** BEGIN Data provided **

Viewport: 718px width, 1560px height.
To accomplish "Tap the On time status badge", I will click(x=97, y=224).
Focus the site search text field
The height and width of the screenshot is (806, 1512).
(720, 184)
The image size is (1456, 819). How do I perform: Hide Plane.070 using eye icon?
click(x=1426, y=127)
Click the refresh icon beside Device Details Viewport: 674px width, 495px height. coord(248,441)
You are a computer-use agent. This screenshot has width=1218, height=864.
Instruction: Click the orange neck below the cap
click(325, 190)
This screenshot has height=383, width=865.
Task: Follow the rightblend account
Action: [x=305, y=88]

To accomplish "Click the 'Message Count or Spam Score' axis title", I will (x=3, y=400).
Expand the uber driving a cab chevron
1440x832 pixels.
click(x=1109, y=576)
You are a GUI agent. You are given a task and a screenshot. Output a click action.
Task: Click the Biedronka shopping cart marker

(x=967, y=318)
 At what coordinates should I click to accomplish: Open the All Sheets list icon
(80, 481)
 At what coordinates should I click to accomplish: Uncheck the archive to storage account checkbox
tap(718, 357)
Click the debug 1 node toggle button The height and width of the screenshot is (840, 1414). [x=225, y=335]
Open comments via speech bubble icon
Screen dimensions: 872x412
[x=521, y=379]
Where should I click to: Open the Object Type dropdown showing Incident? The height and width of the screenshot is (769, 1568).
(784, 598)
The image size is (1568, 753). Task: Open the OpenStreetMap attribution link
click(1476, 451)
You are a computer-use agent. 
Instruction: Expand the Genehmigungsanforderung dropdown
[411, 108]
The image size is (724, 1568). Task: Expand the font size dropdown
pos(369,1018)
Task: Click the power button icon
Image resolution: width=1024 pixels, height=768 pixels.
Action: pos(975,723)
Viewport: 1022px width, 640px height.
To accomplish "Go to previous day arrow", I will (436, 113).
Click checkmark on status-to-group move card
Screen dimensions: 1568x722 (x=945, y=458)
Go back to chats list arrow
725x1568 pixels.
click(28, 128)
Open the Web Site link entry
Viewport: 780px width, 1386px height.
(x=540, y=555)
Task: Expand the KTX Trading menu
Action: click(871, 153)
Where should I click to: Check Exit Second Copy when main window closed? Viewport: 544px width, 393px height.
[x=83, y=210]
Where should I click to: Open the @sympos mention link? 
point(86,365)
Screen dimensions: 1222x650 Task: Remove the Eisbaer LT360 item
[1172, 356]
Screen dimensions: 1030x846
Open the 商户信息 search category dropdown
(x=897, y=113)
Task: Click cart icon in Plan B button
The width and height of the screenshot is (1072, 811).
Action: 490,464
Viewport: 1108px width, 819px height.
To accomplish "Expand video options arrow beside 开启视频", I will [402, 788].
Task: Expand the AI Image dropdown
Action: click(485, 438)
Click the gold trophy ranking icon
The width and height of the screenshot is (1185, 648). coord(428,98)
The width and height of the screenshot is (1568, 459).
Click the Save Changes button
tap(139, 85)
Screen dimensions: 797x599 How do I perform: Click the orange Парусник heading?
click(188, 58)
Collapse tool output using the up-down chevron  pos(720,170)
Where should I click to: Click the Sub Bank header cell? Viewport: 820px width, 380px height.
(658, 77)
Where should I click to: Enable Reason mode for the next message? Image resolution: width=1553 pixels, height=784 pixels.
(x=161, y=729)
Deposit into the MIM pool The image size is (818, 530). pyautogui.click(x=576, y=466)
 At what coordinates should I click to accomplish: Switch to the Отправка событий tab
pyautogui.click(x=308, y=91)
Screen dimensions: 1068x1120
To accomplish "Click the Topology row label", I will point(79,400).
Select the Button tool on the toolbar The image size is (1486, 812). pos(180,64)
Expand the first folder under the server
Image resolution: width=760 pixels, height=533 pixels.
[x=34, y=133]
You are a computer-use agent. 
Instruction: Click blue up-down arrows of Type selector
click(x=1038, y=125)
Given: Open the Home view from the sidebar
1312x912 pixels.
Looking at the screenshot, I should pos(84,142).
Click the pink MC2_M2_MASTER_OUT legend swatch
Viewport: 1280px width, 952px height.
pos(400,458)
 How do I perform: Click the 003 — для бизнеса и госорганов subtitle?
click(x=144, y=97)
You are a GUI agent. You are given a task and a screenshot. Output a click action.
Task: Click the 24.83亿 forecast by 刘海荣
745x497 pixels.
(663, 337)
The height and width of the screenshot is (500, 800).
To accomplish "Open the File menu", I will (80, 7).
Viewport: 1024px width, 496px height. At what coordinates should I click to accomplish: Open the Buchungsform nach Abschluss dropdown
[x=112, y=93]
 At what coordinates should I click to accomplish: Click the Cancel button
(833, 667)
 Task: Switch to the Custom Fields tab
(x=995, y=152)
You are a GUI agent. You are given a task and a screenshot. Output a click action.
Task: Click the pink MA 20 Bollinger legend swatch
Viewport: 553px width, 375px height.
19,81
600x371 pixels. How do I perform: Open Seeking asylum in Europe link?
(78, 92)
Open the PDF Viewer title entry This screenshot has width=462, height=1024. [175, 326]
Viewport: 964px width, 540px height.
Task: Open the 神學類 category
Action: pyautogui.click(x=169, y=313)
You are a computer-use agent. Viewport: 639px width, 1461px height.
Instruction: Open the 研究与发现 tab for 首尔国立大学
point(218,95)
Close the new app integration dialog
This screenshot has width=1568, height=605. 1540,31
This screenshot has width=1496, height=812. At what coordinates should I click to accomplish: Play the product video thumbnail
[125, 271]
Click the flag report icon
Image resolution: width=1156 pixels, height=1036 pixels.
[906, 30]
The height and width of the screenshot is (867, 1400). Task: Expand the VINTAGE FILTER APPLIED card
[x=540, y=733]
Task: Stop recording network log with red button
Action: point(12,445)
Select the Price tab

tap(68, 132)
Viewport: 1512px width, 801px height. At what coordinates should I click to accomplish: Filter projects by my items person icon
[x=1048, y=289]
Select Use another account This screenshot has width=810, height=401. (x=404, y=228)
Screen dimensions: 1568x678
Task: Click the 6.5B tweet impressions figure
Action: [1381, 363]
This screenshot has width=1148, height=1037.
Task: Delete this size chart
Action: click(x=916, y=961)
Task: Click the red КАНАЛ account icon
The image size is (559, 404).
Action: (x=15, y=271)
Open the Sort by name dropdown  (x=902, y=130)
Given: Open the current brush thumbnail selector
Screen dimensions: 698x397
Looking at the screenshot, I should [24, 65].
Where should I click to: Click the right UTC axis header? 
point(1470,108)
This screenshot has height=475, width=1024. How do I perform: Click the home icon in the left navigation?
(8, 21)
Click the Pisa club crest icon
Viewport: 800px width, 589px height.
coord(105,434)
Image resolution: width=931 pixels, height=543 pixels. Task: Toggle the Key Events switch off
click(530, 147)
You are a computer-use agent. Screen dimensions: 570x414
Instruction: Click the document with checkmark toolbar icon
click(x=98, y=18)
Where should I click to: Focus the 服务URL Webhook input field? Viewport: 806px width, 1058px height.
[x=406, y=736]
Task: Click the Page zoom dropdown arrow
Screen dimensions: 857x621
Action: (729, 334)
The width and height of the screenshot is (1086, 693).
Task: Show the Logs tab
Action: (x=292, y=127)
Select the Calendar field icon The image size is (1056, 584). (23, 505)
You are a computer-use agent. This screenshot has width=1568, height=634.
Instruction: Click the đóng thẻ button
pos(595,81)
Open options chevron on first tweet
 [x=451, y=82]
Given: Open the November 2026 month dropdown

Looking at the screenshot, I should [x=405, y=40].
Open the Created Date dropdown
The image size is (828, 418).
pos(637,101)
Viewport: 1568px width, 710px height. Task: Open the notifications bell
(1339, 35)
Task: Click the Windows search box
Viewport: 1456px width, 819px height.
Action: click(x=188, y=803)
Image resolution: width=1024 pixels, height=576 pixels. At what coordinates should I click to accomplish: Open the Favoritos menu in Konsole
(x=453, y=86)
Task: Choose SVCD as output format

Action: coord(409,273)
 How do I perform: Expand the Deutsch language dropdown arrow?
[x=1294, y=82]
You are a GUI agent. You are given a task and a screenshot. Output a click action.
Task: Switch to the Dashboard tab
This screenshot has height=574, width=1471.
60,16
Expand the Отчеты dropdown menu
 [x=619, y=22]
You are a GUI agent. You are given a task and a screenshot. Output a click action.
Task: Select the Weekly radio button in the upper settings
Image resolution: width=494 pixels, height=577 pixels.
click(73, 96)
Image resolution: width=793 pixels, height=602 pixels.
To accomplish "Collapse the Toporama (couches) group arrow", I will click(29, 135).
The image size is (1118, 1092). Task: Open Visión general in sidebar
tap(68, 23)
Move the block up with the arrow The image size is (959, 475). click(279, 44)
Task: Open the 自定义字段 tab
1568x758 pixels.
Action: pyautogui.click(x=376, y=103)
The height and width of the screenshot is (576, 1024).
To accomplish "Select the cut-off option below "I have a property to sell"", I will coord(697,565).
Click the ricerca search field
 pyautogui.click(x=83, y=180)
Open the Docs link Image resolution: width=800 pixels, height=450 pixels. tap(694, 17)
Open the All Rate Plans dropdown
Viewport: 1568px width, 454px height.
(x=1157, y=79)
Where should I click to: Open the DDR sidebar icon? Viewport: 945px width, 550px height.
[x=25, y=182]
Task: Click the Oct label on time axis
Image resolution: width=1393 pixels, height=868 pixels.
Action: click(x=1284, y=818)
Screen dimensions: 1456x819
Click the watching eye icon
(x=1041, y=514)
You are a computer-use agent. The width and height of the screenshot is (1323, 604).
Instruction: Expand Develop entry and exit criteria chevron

** END Data provided **

◆ **Exercise aim**:
Pull out every line of the records above that contains the word "Focus", copying each one in full.

◆ **Worked solution**:
Focus the site search text field
Where should I click to: Focus the 服务URL Webhook input field? Viewport: 806px width, 1058px height.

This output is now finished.